[Try it] Write down exactly what lies from the line containing "This screenshot has" to the end of the records, inclusive, and omit the pictures.

[Dataset records]
^^^^^^^^^^^^^^^^
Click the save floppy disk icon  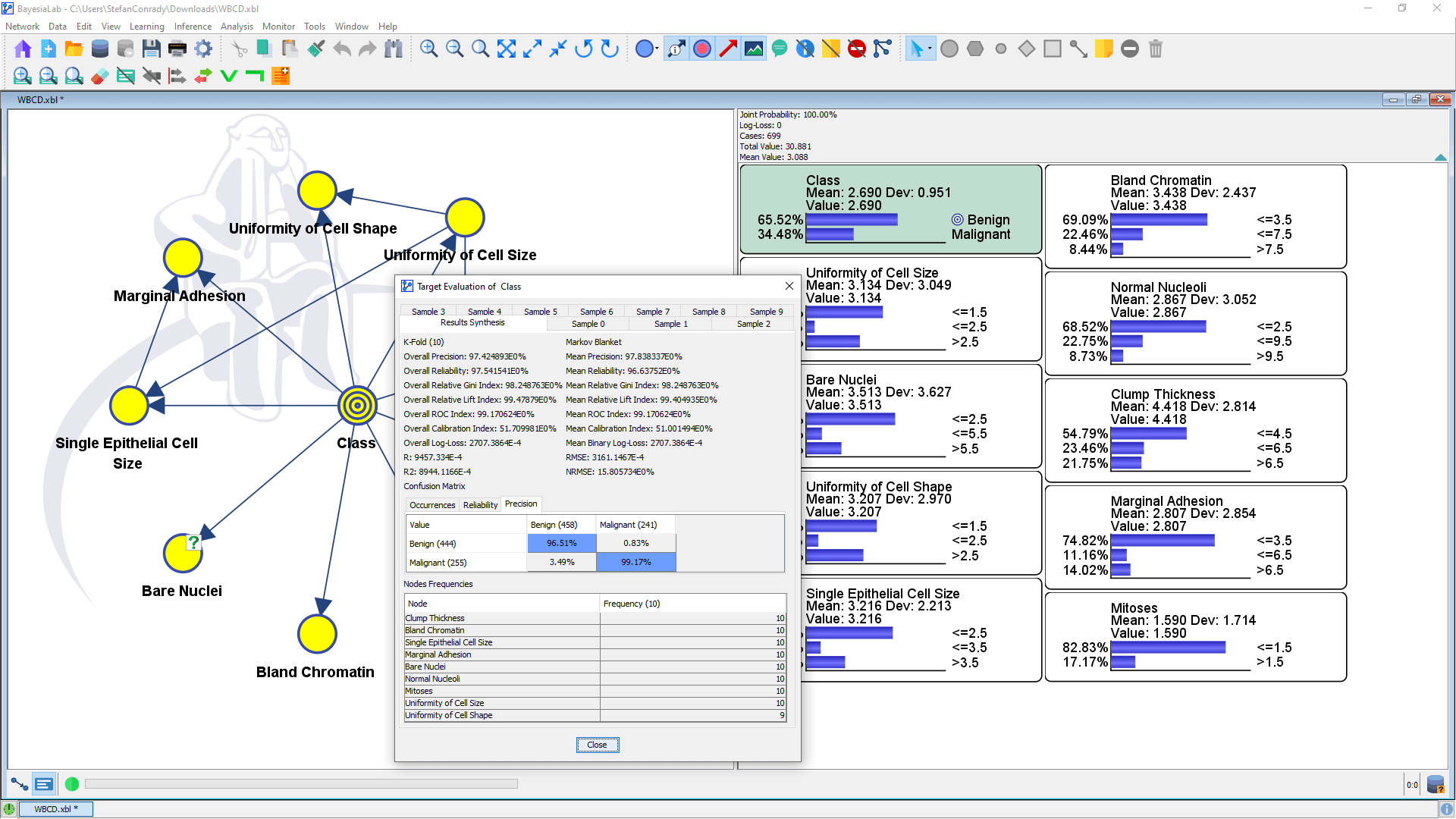(x=151, y=49)
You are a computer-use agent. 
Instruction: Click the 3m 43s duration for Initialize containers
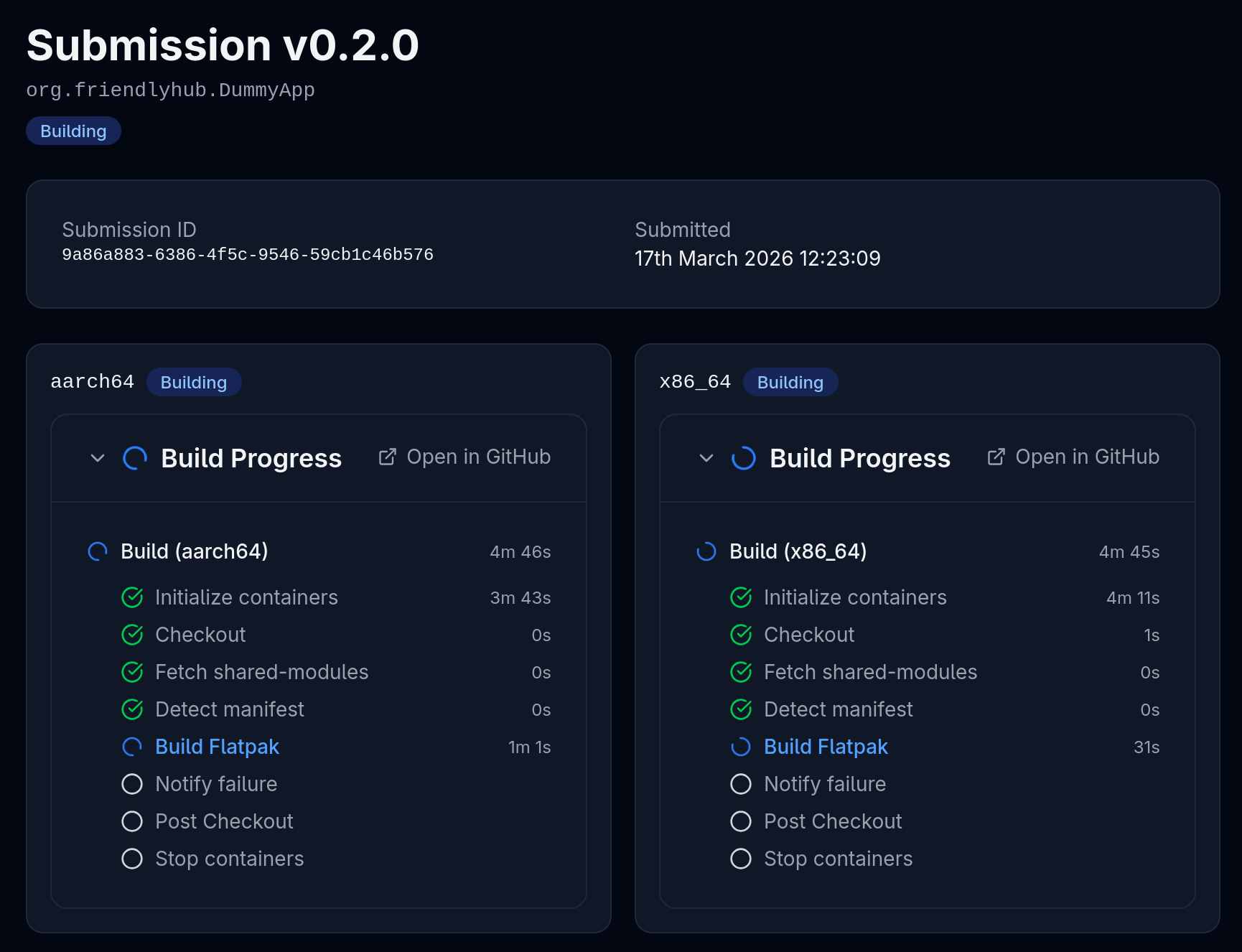pos(520,597)
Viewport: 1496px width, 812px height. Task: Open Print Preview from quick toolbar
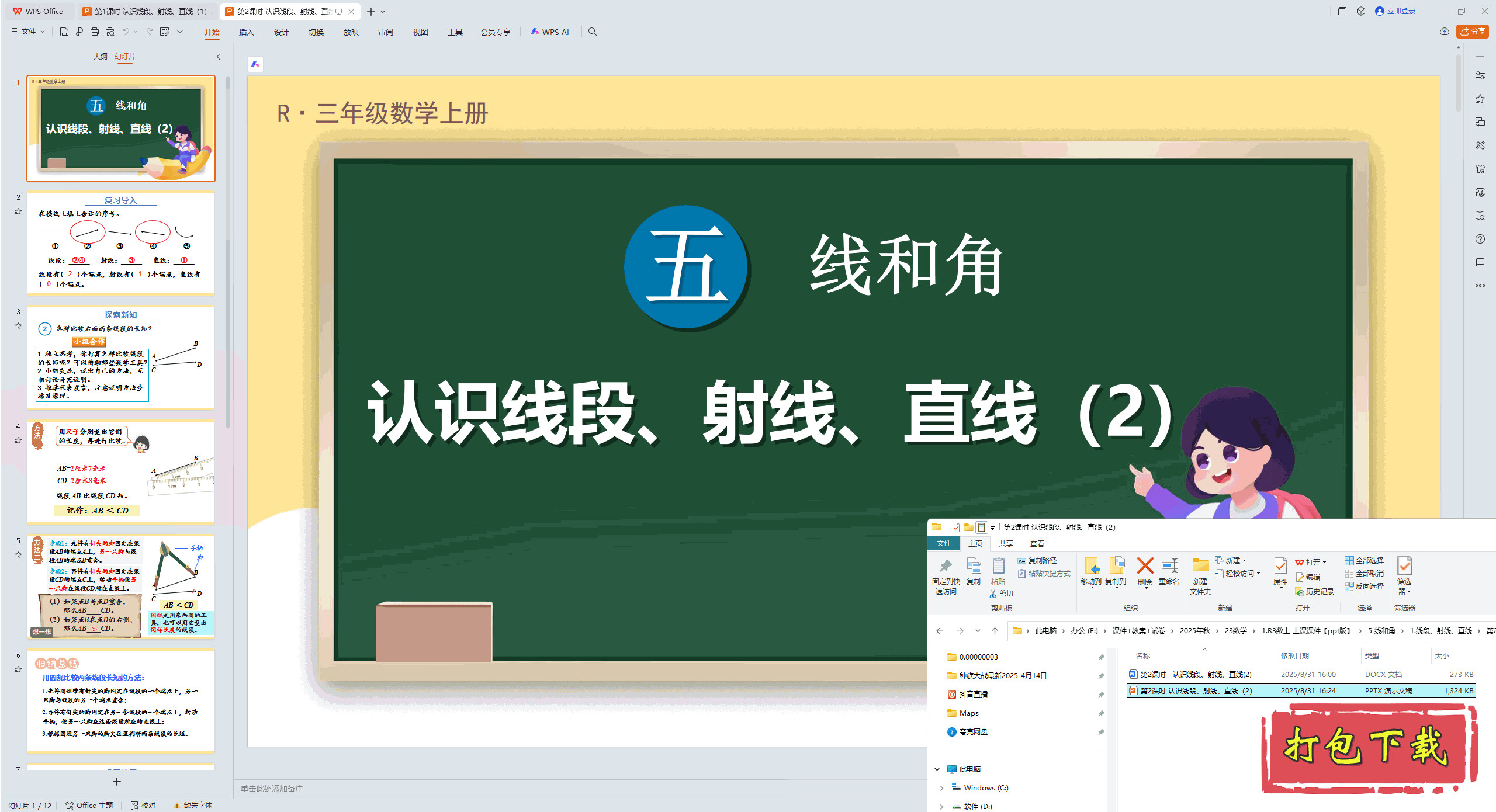pyautogui.click(x=110, y=32)
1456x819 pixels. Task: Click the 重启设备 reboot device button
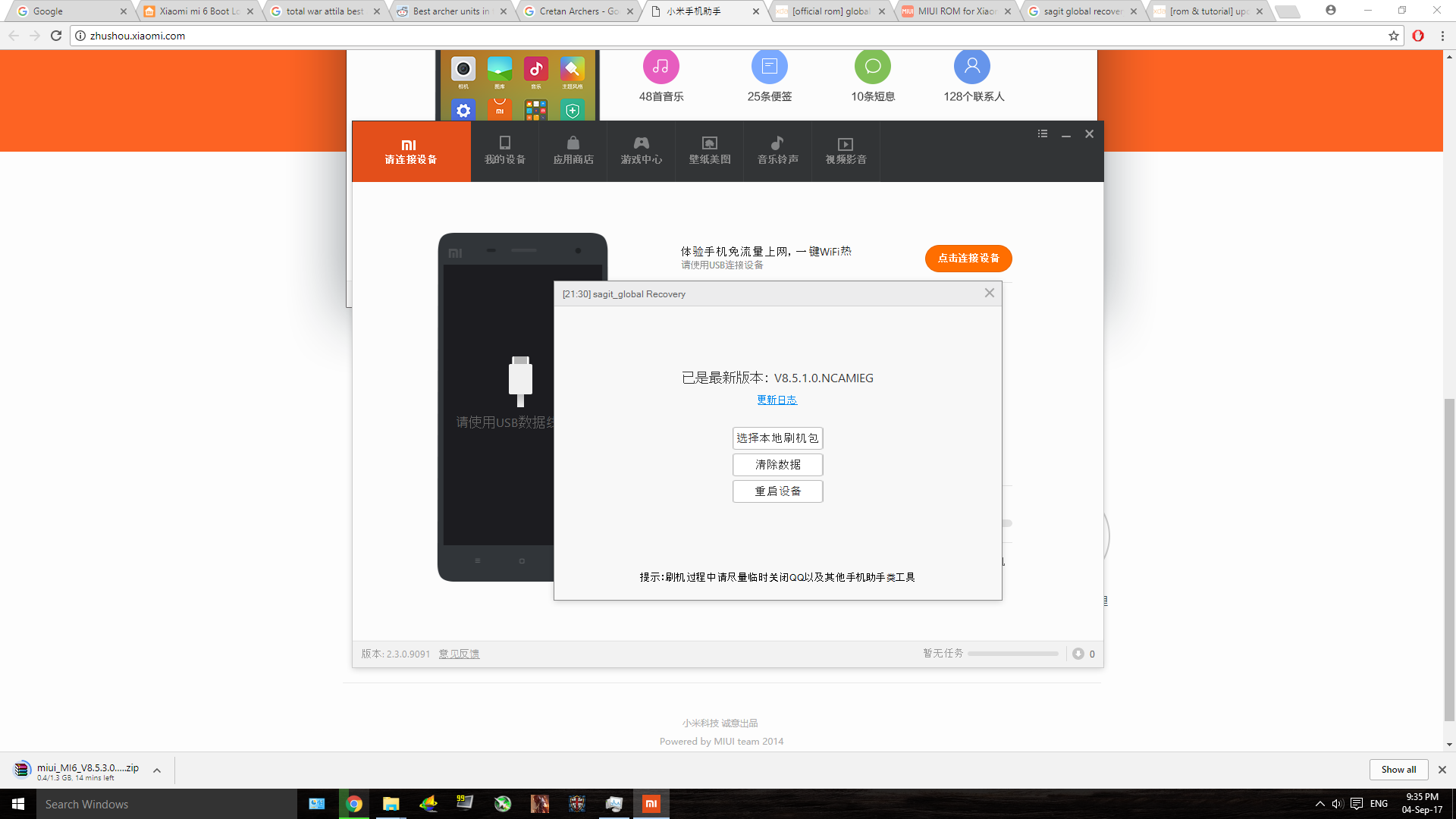(777, 491)
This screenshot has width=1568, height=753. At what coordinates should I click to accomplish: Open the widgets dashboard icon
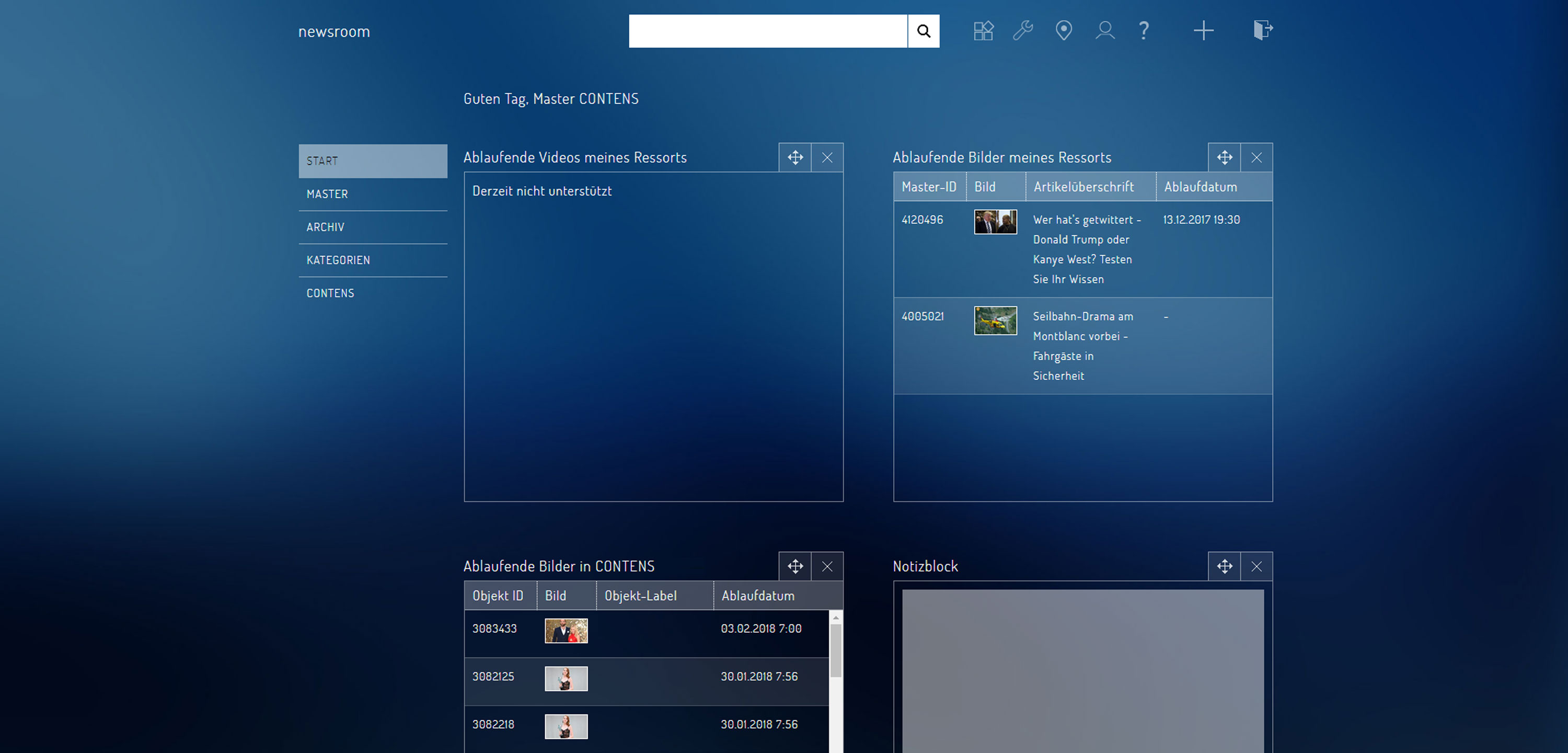coord(983,30)
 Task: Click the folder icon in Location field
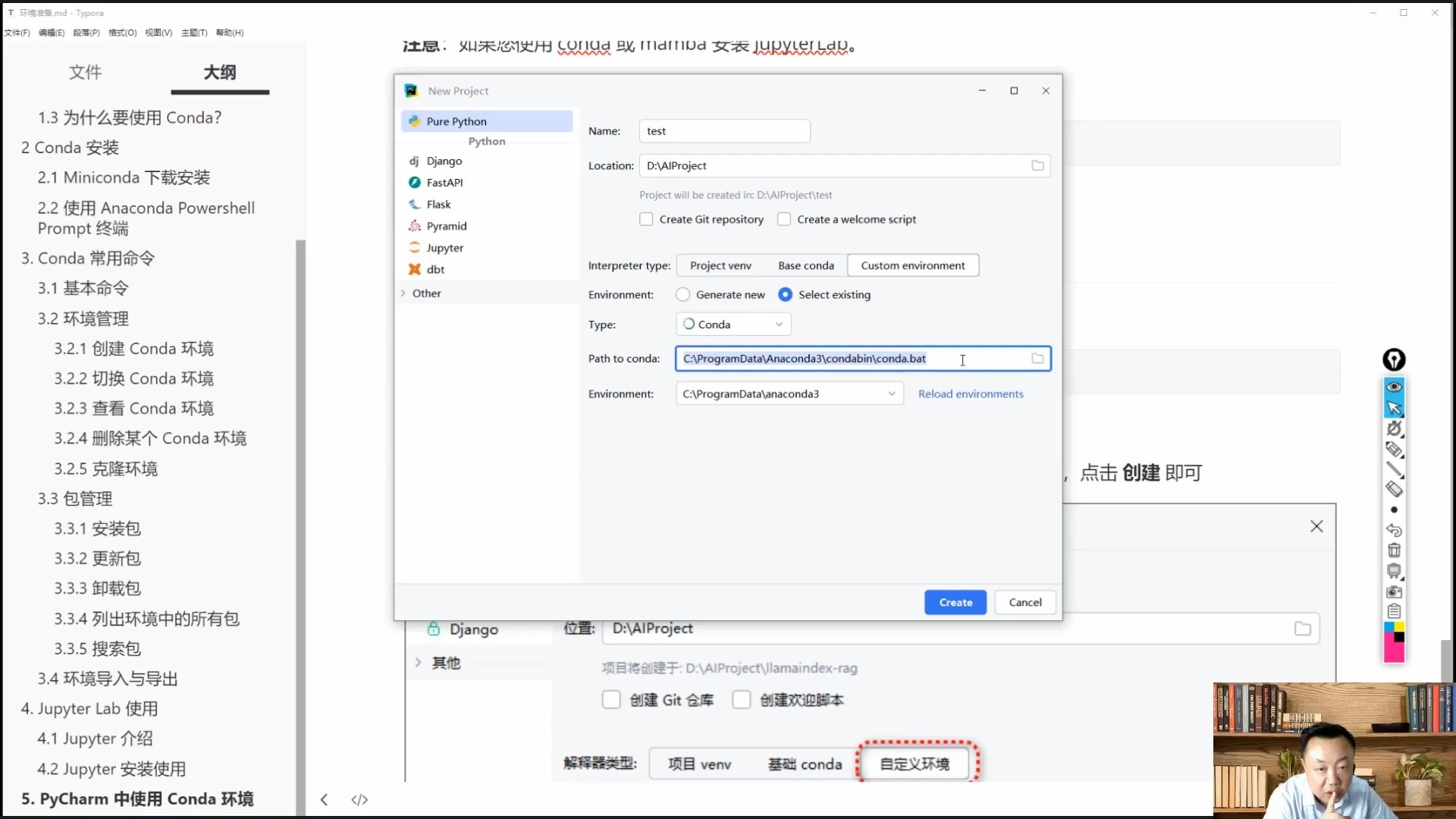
^^^^^^^^^^^^^^^^
[Answer for this exercise]
This screenshot has width=1568, height=753. At what coordinates should I click to accomplish: Open the widgets dashboard icon
coord(983,30)
 Task: Click the folder icon in Location field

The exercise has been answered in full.